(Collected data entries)
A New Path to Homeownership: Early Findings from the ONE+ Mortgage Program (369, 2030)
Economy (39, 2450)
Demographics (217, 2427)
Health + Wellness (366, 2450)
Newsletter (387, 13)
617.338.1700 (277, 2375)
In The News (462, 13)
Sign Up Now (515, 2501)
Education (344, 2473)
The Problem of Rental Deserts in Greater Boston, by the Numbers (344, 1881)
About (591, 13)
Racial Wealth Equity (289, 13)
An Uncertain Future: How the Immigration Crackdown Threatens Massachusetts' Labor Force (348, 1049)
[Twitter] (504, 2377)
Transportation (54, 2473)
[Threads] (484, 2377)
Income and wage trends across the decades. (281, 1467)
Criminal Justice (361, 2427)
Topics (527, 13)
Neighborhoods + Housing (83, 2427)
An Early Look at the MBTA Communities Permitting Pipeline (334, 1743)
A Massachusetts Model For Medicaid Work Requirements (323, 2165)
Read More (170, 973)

What is expected.
Filter the data above, keeping only lines that include the string "Massachusetts".

Response area.
An Uncertain Future: How the Immigration Crackdown Threatens Massachusetts' Labor Force (348, 1049)
A Massachusetts Model For Medicaid Work Requirements (323, 2165)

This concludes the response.